▶ _Entries taken from a collection_:

--

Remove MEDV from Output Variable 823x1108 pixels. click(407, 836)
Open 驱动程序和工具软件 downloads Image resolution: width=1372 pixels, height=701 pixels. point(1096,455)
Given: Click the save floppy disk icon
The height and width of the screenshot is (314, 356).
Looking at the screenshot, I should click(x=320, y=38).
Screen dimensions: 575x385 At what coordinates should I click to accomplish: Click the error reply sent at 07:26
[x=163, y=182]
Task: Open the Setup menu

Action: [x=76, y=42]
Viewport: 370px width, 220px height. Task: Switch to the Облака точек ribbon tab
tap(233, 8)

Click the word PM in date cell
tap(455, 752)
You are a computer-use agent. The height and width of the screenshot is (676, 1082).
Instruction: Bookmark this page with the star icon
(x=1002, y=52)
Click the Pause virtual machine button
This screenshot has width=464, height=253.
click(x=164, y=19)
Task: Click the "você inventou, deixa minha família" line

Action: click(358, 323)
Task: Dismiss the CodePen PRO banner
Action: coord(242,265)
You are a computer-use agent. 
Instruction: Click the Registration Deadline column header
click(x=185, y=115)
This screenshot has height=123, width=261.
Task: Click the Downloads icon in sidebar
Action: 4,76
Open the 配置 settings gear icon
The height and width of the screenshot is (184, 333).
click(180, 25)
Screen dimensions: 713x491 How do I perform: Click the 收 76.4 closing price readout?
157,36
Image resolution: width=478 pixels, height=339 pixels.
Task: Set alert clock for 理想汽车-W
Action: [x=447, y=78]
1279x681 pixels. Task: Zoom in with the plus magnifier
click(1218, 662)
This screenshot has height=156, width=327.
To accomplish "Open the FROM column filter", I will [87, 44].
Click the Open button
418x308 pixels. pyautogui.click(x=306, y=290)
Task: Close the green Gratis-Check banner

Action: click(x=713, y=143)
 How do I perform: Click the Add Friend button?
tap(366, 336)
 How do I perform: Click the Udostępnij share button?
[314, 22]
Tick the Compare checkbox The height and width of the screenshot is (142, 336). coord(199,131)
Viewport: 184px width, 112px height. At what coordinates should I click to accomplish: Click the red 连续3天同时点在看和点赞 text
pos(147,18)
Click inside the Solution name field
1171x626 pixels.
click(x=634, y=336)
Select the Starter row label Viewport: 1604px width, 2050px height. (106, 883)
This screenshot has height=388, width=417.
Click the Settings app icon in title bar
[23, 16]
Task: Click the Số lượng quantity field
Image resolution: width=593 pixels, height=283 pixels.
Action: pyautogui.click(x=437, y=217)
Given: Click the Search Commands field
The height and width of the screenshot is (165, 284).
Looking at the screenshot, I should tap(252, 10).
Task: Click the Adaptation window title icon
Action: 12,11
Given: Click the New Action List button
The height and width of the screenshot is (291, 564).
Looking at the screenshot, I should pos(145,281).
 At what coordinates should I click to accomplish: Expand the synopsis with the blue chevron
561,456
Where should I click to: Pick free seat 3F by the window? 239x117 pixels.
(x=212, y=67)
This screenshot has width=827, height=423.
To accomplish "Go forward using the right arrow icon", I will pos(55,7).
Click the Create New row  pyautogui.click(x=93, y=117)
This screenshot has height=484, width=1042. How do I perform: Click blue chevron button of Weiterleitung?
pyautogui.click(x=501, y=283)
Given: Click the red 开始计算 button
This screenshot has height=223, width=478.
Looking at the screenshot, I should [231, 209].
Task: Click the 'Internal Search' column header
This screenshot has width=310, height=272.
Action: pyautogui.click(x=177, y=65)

--

Retype each record exactly, leaving nothing out.

Remove MEDV from Output Variable 823x1108 pixels. click(407, 836)
Open 驱动程序和工具软件 downloads Image resolution: width=1372 pixels, height=701 pixels. point(1096,455)
Given: Click the save floppy disk icon
The height and width of the screenshot is (314, 356).
Looking at the screenshot, I should click(x=320, y=38).
Screen dimensions: 575x385 At what coordinates should I click to accomplish: Click the error reply sent at 07:26
[x=163, y=182]
Task: Open the Setup menu

Action: [x=76, y=42]
Viewport: 370px width, 220px height. Task: Switch to the Облака точек ribbon tab
tap(233, 8)

Click the word PM in date cell
tap(455, 752)
You are a computer-use agent. The height and width of the screenshot is (676, 1082).
Instruction: Bookmark this page with the star icon
(x=1002, y=52)
Click the Pause virtual machine button
This screenshot has width=464, height=253.
click(x=164, y=19)
Task: Click the "você inventou, deixa minha família" line

Action: click(358, 323)
Task: Dismiss the CodePen PRO banner
Action: coord(242,265)
You are a computer-use agent. 
Instruction: Click the Registration Deadline column header
click(x=185, y=115)
This screenshot has height=123, width=261.
Task: Click the Downloads icon in sidebar
Action: 4,76
Open the 配置 settings gear icon
The height and width of the screenshot is (184, 333).
click(180, 25)
Screen dimensions: 713x491 How do I perform: Click the 收 76.4 closing price readout?
157,36
Image resolution: width=478 pixels, height=339 pixels.
Task: Set alert clock for 理想汽车-W
Action: [x=447, y=78]
1279x681 pixels. Task: Zoom in with the plus magnifier
click(1218, 662)
This screenshot has height=156, width=327.
To accomplish "Open the FROM column filter", I will [87, 44].
Click the Open button
418x308 pixels. pyautogui.click(x=306, y=290)
Task: Close the green Gratis-Check banner

Action: click(x=713, y=143)
 How do I perform: Click the Add Friend button?
tap(366, 336)
 How do I perform: Click the Udostępnij share button?
[314, 22]
Tick the Compare checkbox The height and width of the screenshot is (142, 336). coord(199,131)
Viewport: 184px width, 112px height. At what coordinates should I click to accomplish: Click the red 连续3天同时点在看和点赞 text
pos(147,18)
Click inside the Solution name field
1171x626 pixels.
click(x=634, y=336)
Select the Starter row label Viewport: 1604px width, 2050px height. (106, 883)
This screenshot has height=388, width=417.
Click the Settings app icon in title bar
[23, 16]
Task: Click the Số lượng quantity field
Image resolution: width=593 pixels, height=283 pixels.
Action: pyautogui.click(x=437, y=217)
Given: Click the Search Commands field
The height and width of the screenshot is (165, 284).
Looking at the screenshot, I should tap(252, 10).
Task: Click the Adaptation window title icon
Action: 12,11
Given: Click the New Action List button
The height and width of the screenshot is (291, 564).
Looking at the screenshot, I should pos(145,281).
 At what coordinates should I click to accomplish: Expand the synopsis with the blue chevron
561,456
Where should I click to: Pick free seat 3F by the window? 239x117 pixels.
(x=212, y=67)
This screenshot has width=827, height=423.
To accomplish "Go forward using the right arrow icon", I will pos(55,7).
Click the Create New row  pyautogui.click(x=93, y=117)
This screenshot has height=484, width=1042. How do I perform: Click blue chevron button of Weiterleitung?
pyautogui.click(x=501, y=283)
Given: Click the red 开始计算 button
This screenshot has height=223, width=478.
Looking at the screenshot, I should [231, 209].
Task: Click the 'Internal Search' column header
This screenshot has width=310, height=272.
Action: pyautogui.click(x=177, y=65)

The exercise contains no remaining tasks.